Selection:
>> Start
I immediately cut him off because I know what he's insinuating.

The Drill SGT said...

OT: I'm putting the Blue Star image to rest this week. For the uninformed :) The blue star banner was started in the early 40's to signify that the household had a member serving in the armed forces. At one point we were a 2 star household. My wife retired this month, thus we are retiring our last star.


PS: The Gold Star, represents a household that has lost a family member in combat, hence, Gold Star Mother....

sane_voter said...

I can see we are going to end up with a bunch of Ugandan refugees.

You can never have enough Ugandans, same as with Haitians.

Maguro said...

It's just a few advisers, what could go wrong?

- Pres Eisenhower, 1955

Jason (the commenter) said...

Althouse: Joke if you like, but understand what you are joking about.

This is something that has been going on for years; it didn't just start yesterday. How hard would it have been for Obama to consult Congress on this matter?

He should be impeached over this. And I would expect every single Democratic in Congress to vote to toss him out.

Bart Hall (Kansas, USA) said...

Ann's point is spot-on. I'd say the article actually understates the horror of what these monsters are doing. I have many dear friends in Uganda, including a doctor who has to patch up victims of LRA atrocities on a regular basis.

Most people in America (and Europe) have no conception of the utter evil of these people. A lion may tear your child to pieces, but it's just a lion. These, these ... whatever is worse than monsters ... do it on purpose.

This is an appropriate (and usually effective) projection of US power on the side of good.

I have a godson is special operations, so it's more than academic. We're also working very closely with France all across the sub-Sahara, and have been for nearly a decade -- which is why George Bush would not throw his France-hating base any "red meat" in the 2004 election.

This isn't new, and in the case of the LRA it's long overdue.

Double-tap the tangos and, MoveOn-dot-org.

No Name said...

I'm convinced our President is batshit crazy now.

Browndog said...

Clearly this makes no sense-

NOTHING Obama does is what it appears to be.

It'll take a few days to figure out what the Usurper in Chief is really up to.

sorepaw said...
This comment has been removed by the author.
Jason (the commenter) said...

Do I sound extreme calling for Obama to be impeached? Well, I've just been reading a lot of Occupy Wall Street material about how we need to "end our illegal wars".

Way to play to the home crowd, Mr. President.

The Drill SGT said...

Bart Hall (Kansas, USA) said...
Ann's point is spot-on. I'd say the article actually understates the horror of what these monsters are doing. I have many dear friends in Uganda, including a doctor who has to patch up victims of LRA atrocities on a regular basis.


Bart, Jason has it right, you and Ann wrong.
>> End
Dataset excerpt:
>> Start
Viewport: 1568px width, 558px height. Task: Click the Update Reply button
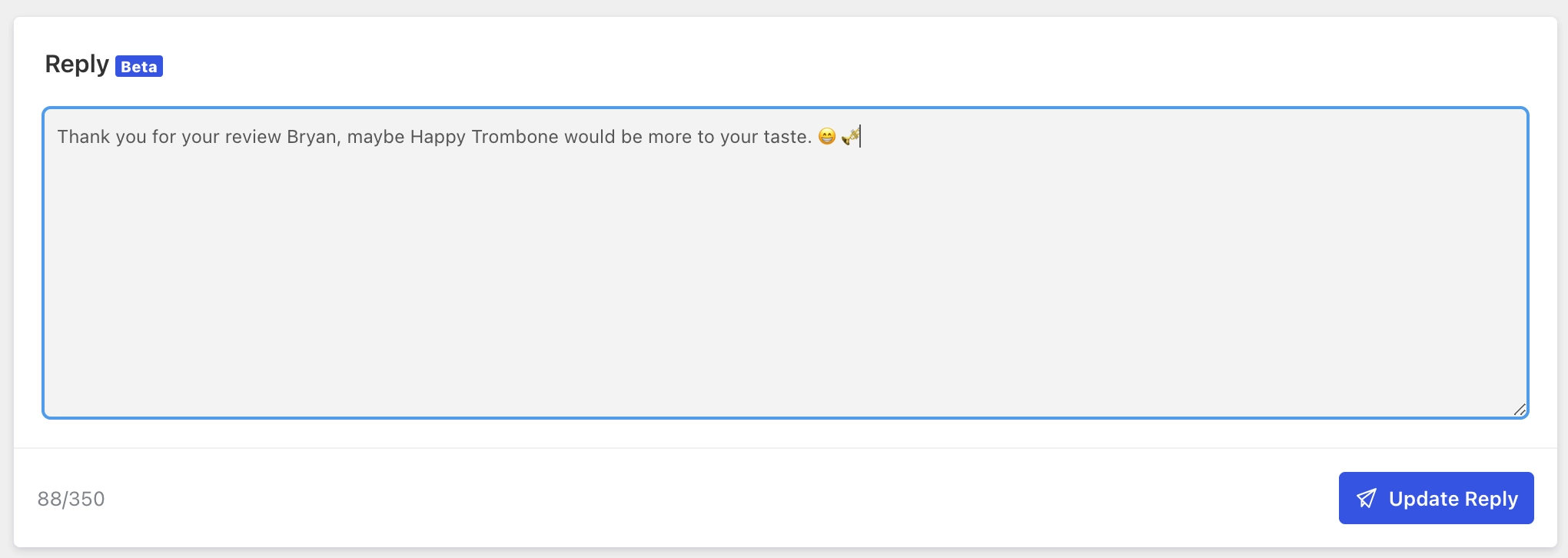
>> End
To do:
A: Reproduce the comment thread from "It's just a few" up to and including "on this matter?".
B: Please answer these questions from the comment thread:
(i) When does The Drill SGT say the blue star banner was started?
(ii) What kind of household does the Gold Star represent?
(iii) Which country does Bart Hall say the US has been working closely with across the sub-Sahara?
Work from the comment thread alone, not the data.

Expected responses:
A:
It's just a few advisers, what could go wrong?

- Pres Eisenhower, 1955

Jason (the commenter) said...

Althouse: Joke if you like, but understand what you are joking about.

This is something that has been going on for years; it didn't just start yesterday. How hard would it have been for Obama to consult Congress on this matter?

B:
(i) In the early 40's.
(ii) A household that has lost a family member in combat.
(iii) France.